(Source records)
"""

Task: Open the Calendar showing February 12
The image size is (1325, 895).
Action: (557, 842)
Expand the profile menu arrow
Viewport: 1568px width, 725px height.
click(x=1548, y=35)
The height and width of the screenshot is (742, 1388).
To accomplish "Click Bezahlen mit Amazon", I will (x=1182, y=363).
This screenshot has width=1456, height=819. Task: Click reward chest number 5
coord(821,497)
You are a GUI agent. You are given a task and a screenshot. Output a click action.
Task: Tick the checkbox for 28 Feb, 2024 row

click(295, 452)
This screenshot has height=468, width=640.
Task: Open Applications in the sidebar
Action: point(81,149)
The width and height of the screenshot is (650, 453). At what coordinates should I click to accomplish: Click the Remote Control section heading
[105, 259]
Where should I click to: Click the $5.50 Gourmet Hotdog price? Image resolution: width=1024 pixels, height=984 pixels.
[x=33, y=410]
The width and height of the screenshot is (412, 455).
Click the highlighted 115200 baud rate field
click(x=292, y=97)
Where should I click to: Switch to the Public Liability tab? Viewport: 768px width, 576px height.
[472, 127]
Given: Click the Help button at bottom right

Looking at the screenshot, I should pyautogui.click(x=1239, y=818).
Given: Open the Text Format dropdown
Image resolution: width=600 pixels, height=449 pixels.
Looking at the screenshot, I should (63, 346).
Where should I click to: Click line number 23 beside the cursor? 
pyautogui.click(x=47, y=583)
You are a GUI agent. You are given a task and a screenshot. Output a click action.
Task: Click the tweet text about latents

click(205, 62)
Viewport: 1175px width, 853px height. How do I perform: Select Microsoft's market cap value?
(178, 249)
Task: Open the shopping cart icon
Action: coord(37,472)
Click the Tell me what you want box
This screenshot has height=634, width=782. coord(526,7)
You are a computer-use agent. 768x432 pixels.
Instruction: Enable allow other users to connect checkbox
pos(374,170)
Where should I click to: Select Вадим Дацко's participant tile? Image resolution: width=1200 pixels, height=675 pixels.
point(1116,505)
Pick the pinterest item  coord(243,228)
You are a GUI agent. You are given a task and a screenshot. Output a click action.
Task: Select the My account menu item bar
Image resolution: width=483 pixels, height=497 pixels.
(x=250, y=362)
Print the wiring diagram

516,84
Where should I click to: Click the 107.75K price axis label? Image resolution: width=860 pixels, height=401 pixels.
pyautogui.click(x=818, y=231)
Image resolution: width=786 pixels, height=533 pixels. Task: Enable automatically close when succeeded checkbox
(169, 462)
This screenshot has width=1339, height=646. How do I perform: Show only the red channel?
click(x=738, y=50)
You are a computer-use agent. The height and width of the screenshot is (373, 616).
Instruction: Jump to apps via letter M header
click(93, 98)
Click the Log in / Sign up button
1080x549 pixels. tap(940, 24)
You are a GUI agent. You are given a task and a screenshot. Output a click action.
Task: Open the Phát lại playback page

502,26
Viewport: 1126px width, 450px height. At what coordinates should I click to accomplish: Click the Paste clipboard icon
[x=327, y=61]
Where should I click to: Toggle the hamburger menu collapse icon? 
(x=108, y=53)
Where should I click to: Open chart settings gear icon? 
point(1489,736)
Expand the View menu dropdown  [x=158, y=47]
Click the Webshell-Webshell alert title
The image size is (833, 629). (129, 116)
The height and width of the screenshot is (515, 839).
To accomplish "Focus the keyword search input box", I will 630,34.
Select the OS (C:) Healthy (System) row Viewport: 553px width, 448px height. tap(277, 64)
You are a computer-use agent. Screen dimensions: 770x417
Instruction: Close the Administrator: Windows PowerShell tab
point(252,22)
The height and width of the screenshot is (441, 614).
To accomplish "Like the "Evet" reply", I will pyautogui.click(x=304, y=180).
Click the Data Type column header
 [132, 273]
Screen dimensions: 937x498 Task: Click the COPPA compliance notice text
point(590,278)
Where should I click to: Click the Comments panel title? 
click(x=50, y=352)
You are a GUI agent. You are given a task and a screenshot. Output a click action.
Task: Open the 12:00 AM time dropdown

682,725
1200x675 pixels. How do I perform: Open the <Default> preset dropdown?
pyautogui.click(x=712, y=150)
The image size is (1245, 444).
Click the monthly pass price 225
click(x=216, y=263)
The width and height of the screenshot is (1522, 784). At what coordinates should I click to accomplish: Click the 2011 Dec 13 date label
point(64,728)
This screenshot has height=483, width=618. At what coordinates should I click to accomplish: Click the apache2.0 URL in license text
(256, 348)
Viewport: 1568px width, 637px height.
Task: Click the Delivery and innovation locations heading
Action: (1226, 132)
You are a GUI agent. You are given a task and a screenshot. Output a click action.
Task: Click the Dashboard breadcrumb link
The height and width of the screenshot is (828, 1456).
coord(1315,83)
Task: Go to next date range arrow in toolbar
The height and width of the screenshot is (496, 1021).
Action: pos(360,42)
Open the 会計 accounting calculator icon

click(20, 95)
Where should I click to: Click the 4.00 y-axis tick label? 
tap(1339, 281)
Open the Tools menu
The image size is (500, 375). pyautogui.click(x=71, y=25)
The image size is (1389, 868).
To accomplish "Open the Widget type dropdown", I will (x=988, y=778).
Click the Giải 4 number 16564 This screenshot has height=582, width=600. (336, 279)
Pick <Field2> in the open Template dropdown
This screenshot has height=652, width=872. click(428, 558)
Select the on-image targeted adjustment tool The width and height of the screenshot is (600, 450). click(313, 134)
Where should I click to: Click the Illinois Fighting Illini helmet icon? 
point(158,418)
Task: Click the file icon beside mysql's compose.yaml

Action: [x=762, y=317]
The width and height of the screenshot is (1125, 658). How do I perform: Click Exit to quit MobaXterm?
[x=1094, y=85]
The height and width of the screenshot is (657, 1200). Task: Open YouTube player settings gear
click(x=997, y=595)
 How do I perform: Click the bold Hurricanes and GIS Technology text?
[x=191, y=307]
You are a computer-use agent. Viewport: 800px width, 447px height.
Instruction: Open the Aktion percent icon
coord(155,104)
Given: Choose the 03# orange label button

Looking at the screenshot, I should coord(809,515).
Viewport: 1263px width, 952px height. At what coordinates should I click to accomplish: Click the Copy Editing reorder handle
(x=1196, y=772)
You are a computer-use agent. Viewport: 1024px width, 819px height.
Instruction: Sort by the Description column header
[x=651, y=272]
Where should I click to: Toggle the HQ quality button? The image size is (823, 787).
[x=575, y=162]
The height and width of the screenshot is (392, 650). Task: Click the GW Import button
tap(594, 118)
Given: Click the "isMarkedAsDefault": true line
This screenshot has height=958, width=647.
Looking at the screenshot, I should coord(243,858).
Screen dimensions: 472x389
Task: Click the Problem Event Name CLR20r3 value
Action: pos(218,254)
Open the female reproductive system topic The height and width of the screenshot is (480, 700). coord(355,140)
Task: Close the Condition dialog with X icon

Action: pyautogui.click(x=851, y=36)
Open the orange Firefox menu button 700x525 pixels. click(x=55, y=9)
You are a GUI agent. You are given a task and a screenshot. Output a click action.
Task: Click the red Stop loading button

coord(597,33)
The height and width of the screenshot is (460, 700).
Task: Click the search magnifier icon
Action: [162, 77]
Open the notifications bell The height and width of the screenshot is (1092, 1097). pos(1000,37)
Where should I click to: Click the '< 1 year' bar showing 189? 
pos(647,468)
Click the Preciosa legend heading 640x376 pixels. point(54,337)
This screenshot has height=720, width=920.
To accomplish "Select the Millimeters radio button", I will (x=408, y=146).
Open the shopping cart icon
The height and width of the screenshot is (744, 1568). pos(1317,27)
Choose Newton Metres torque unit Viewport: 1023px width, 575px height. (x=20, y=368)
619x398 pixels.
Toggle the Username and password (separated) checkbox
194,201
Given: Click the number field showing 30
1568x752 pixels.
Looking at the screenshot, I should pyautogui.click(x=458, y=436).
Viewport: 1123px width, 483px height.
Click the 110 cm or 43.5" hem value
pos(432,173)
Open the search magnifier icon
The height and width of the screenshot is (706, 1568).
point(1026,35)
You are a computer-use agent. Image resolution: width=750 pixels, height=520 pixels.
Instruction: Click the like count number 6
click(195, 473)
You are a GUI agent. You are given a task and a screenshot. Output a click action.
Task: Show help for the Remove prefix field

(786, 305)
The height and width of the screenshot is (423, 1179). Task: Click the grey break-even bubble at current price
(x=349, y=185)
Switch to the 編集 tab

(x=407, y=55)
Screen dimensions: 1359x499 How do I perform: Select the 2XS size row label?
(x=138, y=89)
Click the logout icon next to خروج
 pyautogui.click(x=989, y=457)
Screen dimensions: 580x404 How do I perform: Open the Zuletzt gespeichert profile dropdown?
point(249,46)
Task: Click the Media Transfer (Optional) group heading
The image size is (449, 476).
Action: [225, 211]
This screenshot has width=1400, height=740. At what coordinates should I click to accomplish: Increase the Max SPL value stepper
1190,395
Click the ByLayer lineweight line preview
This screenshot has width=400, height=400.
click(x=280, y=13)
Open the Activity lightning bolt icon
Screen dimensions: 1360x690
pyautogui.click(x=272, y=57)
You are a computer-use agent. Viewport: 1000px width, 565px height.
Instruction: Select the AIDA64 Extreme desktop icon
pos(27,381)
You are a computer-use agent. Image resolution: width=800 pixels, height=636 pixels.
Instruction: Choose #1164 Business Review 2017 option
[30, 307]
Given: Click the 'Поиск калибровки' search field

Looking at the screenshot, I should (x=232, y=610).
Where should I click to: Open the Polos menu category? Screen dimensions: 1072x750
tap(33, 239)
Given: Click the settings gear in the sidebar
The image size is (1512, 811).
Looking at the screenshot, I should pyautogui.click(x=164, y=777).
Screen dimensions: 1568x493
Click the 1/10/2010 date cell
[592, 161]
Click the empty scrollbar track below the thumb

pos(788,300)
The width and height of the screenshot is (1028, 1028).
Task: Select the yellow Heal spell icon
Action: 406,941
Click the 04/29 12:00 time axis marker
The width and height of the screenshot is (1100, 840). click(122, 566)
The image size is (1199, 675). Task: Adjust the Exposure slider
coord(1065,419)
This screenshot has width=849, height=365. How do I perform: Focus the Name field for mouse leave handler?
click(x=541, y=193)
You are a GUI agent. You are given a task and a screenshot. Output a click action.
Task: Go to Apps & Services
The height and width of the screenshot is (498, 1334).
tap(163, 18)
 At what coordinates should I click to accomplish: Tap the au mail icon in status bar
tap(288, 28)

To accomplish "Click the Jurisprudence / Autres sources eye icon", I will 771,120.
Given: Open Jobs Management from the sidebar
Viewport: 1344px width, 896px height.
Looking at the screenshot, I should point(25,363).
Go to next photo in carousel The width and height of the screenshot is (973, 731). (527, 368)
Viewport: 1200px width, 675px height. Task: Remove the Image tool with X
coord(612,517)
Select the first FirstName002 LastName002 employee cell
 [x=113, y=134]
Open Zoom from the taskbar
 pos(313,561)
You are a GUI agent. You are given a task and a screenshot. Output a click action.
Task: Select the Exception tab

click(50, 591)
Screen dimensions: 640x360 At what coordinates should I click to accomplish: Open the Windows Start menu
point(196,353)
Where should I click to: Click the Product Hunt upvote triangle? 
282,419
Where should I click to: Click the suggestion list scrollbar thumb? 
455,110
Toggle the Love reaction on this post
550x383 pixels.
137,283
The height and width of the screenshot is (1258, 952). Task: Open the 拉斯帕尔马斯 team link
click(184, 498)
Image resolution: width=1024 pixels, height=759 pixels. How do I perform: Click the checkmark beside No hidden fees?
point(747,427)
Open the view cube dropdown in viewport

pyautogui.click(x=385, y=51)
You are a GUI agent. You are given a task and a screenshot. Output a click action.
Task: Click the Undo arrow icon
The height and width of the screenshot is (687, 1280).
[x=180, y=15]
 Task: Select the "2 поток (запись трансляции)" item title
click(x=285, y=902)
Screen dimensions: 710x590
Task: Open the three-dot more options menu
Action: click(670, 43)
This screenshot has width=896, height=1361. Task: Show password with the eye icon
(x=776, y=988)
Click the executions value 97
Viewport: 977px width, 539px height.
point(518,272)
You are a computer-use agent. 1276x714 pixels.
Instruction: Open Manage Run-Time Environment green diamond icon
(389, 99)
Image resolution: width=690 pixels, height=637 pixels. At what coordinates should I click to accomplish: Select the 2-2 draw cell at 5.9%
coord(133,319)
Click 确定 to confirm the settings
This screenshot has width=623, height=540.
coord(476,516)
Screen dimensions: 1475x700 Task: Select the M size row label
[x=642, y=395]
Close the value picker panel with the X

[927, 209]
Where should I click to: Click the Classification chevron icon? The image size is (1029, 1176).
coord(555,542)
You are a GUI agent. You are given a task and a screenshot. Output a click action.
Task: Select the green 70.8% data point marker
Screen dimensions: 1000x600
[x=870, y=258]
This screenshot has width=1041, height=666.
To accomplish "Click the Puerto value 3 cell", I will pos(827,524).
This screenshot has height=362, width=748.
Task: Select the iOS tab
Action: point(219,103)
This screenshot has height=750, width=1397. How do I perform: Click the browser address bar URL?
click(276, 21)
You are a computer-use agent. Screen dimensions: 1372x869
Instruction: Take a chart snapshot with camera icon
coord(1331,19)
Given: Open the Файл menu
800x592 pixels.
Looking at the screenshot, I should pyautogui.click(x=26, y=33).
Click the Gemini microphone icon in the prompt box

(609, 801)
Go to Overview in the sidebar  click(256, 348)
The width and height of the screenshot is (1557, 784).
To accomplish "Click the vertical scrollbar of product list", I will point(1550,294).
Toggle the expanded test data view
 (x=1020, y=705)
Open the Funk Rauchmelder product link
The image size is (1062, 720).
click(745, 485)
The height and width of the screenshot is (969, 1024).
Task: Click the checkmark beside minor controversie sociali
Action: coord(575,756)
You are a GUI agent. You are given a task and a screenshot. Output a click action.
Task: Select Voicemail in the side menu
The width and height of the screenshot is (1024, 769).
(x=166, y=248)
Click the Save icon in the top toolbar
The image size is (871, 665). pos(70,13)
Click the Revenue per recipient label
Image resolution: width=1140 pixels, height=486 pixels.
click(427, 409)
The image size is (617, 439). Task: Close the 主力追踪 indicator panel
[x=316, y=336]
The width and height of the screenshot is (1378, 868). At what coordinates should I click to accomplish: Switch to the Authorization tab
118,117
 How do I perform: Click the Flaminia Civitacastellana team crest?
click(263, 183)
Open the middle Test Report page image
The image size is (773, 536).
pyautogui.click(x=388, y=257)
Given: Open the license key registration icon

"""

- Problem to work on
The string "computer" appears on some lines of the data; count those lines and report only how many there are.

- Exercise output
10